Yesterday, at the instigation of my wonderful daughter-in-law, Susan,* who accompanied me, I went to a workshop on “The Cancer-Fighting Kitchen.” It was sponsored by the organization, Healing Journeys, and presented by Rebecca Katz (chef) and Jeanne Wallace (nutritionist). Much of what they talked about is good nutritional advice for all of us, but the focus was on particular nutritional strategies to complement cancer care. Another blessing at the presentation was the opportunity, over a delicious, healthy lunch, to share cancer stories with a couple of other women, most of which were about what what we're GETTING out of this experience – the silver linings. At the least, I'm learning to cook and to blog - that is the least, the most being the deepening relationships with friends, new and old, and with my blessed family.

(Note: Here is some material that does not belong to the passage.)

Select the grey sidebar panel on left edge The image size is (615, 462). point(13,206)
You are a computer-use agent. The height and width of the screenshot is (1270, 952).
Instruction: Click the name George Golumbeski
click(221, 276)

*Susan's mother died two years ago of lung cancer. Her mother's journey was truly amazing – she lived two and a half years beyond her prognosis of 6 months by engaging fully in her life and availing herself of all the healing resources possible. Susan cooked for her and was introduced to Rebecca Katz at that time.

End of the Third Week

This is the end of the third week. I'm half done, hard to believe that it is going so fast. I still feel fine, have my appetite and no problems eating. Several people have accompanied me to a treatment and been introduced to my techs, the beautiful healing machine made by Varian, my doc, nurse, fellow patients, etc. We get a chance to schmooze all the way up and back. I'm already looking forward to preserving the time for myself that I now spend on treatments.

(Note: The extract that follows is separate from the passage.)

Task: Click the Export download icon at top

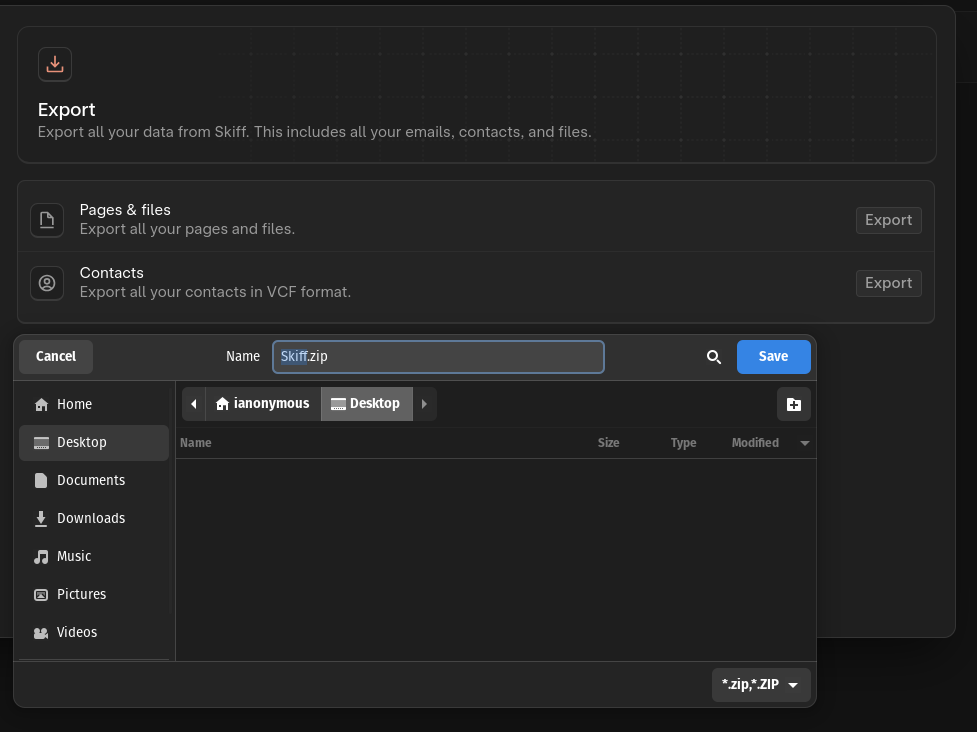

Van leaves for China right after we celebrate the end of radiation. Right after Van leaves, our surrogate son, Jeff, is coming down from Seattle to do some work in this area, and he will stay with us. He and I always have a great time, talking, walking, watching movies, gardening, cooking, eating, philosophizing. So there is lots to look forward to as well as lots to appreciate in the moment.

My plan is to report in at the end of each week from here on out. I'll send a short email in addition to reporting on the blog.

The Second Week

I've completed the Second Week now, and still feel very much like myself. The first couple of days, I was a little fatigued with having to get up so early to drive to the Kaiser Cancer Center at Oyster Point for my early morning appointment and, at the same time I was cutting off the caffeine, I go right on to work from the treatment but have a little down time to eat, rest, and prepare for the work day. At the end of my treatment today (Friday, 3/5), they told me to rest well this weekend – side effects usually start now, mainly fatigue, and, for me, possible trouble swallowing and eating. We'll see...

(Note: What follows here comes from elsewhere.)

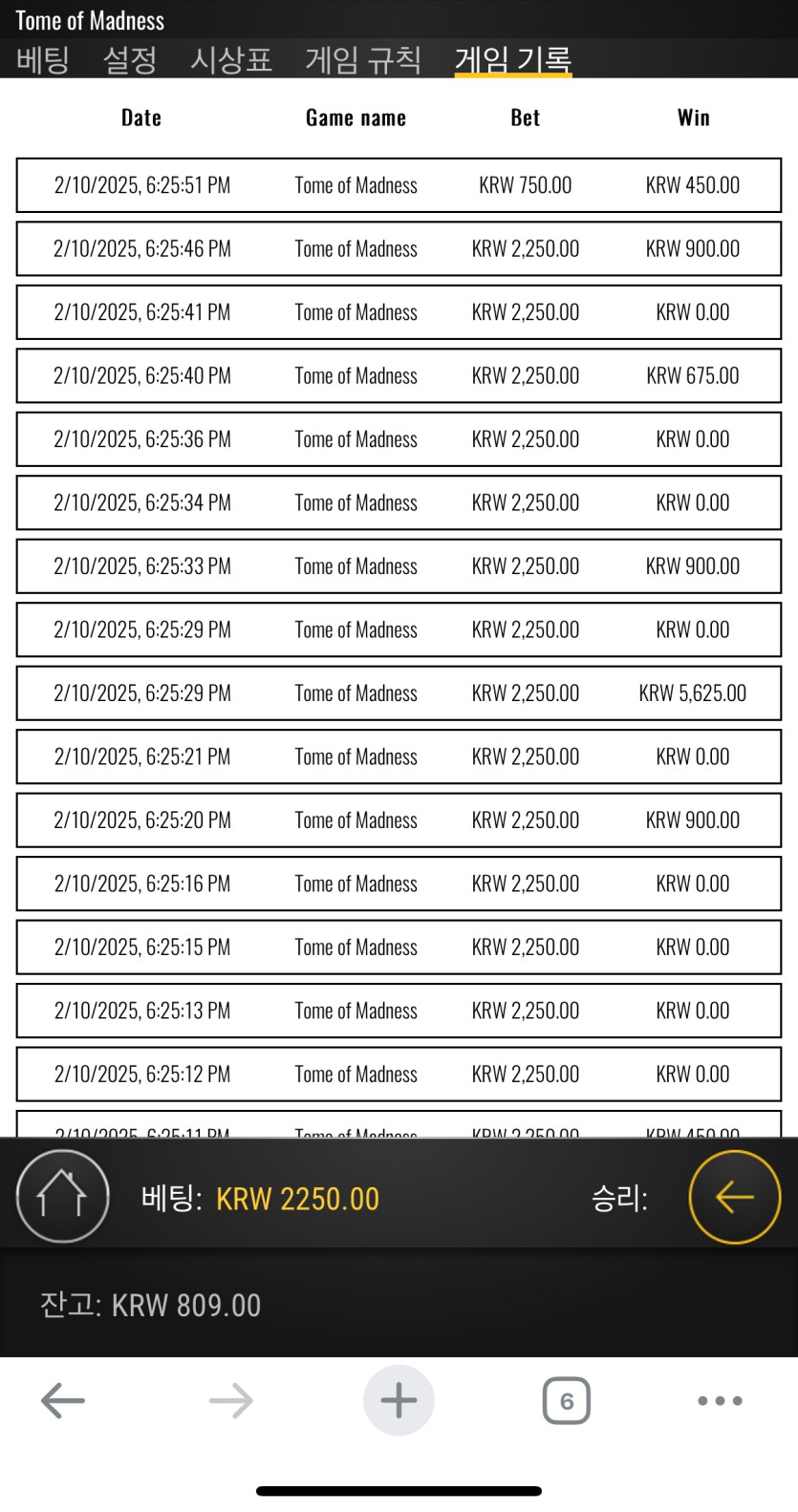Tap the KRW 2250.00 bet amount

click(x=297, y=1199)
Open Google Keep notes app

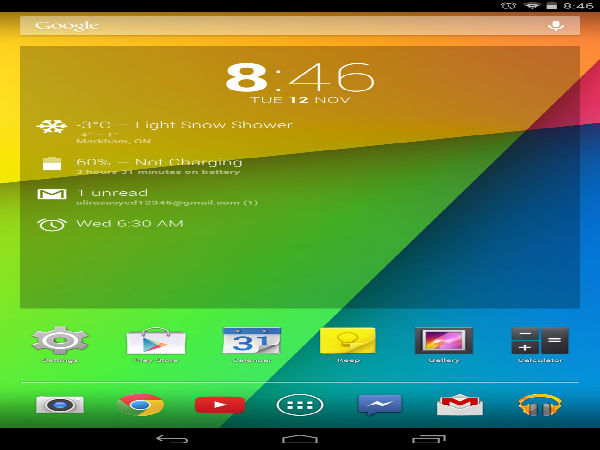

The Kaiser Oyster Point Cancer Treatment Facility is extraordinary. Every person working there is welcoming, friendly, helpful, supportive – doctors, nurses, techs, dieticians, receptionists, admins, - it makes for a truly healing environment. The process is superbly efficient and well-organized as well as flexible – if one arrives early, or late, they are easily accommodated. Since we are all assigned regular times for treatment, we have our own little radiate-mate groups, and follow one another's progress. My good friend Helen took me the other day, and everyone went out of their way to welcome her. The techs offered a tour of the radiation room and equipment, and she went in to see the doc with me (Wednesday is “Doctor's Day”, when everybody touches base with their doctor.) It's possible that I may welcome some help getting there if these promised side effects manifest, so others of you may have the opportunity to see it for yourselves.

I'll “graduate” the first or second week in April. Then comes the waiting – two or three months later, I'll have the tests to determine the state of the tumors. Maybe they will be shrinking, or at least contained. I'm working on getting rid of them – many sources recommend visualizing some sort of violent action against the bad guys (cancer cells). Being an advocate of non-violence, this wasn't working for me, but I did discover that imagining Tinkerbell (“Believe, just believe!), sleeping inside me and waking up as the rays start to penetrate, using her wand to hasten the death of dying cells (putting them out of their misery), and then sweeping up the dead cells and throwing them into the waste stream – that works for me.